An excellent example of this is the experiment in which 54 wine connoisseurs were asked to sample wine samples . The experimenters added odorless, tasteless red to white wines to see if tasters knew they were white by taste and smell. They didn’t. Vision is such an important part of how we interpret the world that it can overwhelm our other senses.

Another amazing sight discovery is that we treat text as images . As you read this paragraph, your brain interprets each letter as an image. This makes reading incredibly ineffective compared to how quickly and easily we can perceive information from a picture.

We are not only static, but we also pay special attention to everything that moves . So pictures and animations are your best friends when it comes to learning.

Action: How to use your brain’s visual ability? Find or make flash cards with images on them. Add doodles, photographs, or pictures from magazines and newspapers to your notes. Use colors and charts to illustrate the new concepts you are learning.

2. We remember the big picture better than the details.

When you’re learning a lot of new concepts, it’s easy to get lost in the flow of information. One way to avoid getting overwhelmed is to continually return to the big picture. This is probably where you start off with something new, so it can be helpful to come back to explore how the new concept you just grasped fits into the big picture.

In fact, our brains tend to cling to the gist of what we learn better than the details, so we might as well play on the natural tendencies of our brains.

When the brain perceives new information, it clings to it better if it already has some information with which to connect. This is where starting an idea can come in handy: it gives you a reason to hang up every detail as you explore it.

I once read a metaphor about this concept that I liked. Imagine that your brain is like a closet full of shelves: as you add more clothes, they fill up more shelves, and you start categorizing them.

Now, if you add a black sweater (new information), it can be placed on a sweater shelf, on a black clothes shelf, on a winter clothes shelf, or on a wool shelf. In real life, you can’t put your sweater on more than one shelf, but in your brain, this new information connects with every existing idea. Later, it will be easier for you to remember this information, because when you learned it, you connected it with other things that you already knew.

Action: Keep a large diagram or page of notes close at hand that explains the big picture of what you are learning, and add to it every important concept you learn along the way.

3. Sleep greatly affects learning and memory.

Research has shown that the night between learning something new and testing it can significantly improve performance . In a study of motor skills, participants who were tested 12 hours after learning a new skill with nocturnal sleep improved by 20.5%, compared with a mere 3.9% improvement for participants who were tested at 4-hour intervals during their waking hours. …

Sleep can improve learning, as can a good night’s sleep. A University of California study found that participants who slept after completing a challenging task performed better when re-performing the task later than participants who did not sleep between tests.

Sleep before you learn, too, can benefit. Dr. Matthew Walker, lead researcher at the University of California, said: “Sleep prepares the brain like a dry sponge, ready to absorb new information.”

Action: Try practicing a new skill – or read about it – before bed or before bed. When you wake up, write a few notes about what you remember from the last study session.

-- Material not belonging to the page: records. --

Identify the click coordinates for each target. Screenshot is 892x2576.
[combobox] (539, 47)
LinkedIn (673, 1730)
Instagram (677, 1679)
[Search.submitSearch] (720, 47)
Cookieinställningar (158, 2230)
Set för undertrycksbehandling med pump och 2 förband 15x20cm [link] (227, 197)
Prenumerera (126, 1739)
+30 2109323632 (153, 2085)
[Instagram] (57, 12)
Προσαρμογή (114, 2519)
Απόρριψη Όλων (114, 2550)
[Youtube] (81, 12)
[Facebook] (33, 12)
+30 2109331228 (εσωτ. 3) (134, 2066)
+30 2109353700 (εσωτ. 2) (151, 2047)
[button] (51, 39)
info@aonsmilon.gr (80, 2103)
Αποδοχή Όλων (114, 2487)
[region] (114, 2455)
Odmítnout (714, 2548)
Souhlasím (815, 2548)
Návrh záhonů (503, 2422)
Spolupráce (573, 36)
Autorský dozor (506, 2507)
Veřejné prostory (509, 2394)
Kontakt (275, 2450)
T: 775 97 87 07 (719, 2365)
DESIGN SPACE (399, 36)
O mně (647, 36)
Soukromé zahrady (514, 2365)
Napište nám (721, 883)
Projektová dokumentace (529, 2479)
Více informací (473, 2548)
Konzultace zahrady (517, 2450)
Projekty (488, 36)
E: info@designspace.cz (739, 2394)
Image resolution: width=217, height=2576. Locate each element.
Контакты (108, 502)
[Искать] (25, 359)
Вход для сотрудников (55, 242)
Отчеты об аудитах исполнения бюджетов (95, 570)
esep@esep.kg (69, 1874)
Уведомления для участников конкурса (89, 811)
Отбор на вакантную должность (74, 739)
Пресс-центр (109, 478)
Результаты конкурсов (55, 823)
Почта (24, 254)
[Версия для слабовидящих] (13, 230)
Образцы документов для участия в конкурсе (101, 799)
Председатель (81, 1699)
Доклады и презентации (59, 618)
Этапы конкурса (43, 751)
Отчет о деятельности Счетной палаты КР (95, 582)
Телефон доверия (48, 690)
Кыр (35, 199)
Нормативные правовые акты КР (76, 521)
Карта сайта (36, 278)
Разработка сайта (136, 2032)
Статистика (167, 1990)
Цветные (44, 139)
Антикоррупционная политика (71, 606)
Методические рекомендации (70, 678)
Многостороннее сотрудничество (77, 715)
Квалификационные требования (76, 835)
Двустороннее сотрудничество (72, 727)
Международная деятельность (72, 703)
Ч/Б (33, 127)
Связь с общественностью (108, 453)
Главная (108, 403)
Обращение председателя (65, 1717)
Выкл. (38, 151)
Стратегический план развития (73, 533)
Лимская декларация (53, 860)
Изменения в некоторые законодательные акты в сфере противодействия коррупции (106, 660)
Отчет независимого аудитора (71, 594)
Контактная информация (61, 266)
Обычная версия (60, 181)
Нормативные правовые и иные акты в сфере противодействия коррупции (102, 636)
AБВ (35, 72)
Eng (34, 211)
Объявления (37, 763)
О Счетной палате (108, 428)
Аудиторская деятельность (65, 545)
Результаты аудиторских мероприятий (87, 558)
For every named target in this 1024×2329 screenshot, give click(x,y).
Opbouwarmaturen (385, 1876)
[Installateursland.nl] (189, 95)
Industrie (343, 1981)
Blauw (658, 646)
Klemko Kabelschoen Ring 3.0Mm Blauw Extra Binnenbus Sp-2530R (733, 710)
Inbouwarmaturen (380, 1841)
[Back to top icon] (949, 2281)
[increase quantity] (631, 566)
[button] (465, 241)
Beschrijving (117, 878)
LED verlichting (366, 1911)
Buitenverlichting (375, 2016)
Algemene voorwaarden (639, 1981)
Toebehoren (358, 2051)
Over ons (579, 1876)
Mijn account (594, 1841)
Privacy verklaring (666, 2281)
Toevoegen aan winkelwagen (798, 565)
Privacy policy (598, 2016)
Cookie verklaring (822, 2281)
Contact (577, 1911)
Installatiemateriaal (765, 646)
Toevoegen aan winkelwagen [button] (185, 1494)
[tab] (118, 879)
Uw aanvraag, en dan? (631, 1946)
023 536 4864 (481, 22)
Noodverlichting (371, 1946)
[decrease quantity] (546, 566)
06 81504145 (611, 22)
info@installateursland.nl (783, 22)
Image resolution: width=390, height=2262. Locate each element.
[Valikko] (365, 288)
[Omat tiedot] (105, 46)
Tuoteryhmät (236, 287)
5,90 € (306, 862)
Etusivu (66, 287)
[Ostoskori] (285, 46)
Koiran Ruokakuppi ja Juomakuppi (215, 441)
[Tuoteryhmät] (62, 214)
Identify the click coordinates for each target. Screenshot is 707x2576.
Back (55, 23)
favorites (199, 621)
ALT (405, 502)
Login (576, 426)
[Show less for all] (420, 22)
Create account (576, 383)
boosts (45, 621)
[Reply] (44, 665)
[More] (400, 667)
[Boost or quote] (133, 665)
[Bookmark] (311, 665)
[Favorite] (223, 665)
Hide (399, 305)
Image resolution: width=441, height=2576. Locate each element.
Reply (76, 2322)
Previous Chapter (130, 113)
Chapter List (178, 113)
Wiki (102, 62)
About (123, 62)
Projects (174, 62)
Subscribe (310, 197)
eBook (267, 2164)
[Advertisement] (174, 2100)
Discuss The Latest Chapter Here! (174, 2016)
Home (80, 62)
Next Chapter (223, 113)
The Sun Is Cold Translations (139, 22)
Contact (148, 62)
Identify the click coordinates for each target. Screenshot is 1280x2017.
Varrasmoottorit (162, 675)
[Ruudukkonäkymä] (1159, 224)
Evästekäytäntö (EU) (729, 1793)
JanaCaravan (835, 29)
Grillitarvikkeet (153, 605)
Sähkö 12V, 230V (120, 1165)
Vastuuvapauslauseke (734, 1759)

4. Lack of sleep significantly reduces your ability to absorb new information.

Not getting enough sleep is scary. Since we do not yet fully understand sleep and its purpose (although we have some ideas ), we do not always respect our need for sleep.

But while we can’t say for sure what sleep does for us, we know what will happen if you don’t get enough. Lack of sleep makes us play it safe by avoiding risks and relying on old habits. It also increases our likelihood of physical injury as our bodies don’t work as well when we are tired.

Most important for learning: Not getting enough sleep can reduce your brain’s ability to process new information by up to 40% . Compared to getting a good night’s sleep and waking up refreshed and ready to study, a sleepless night is not worth the effort.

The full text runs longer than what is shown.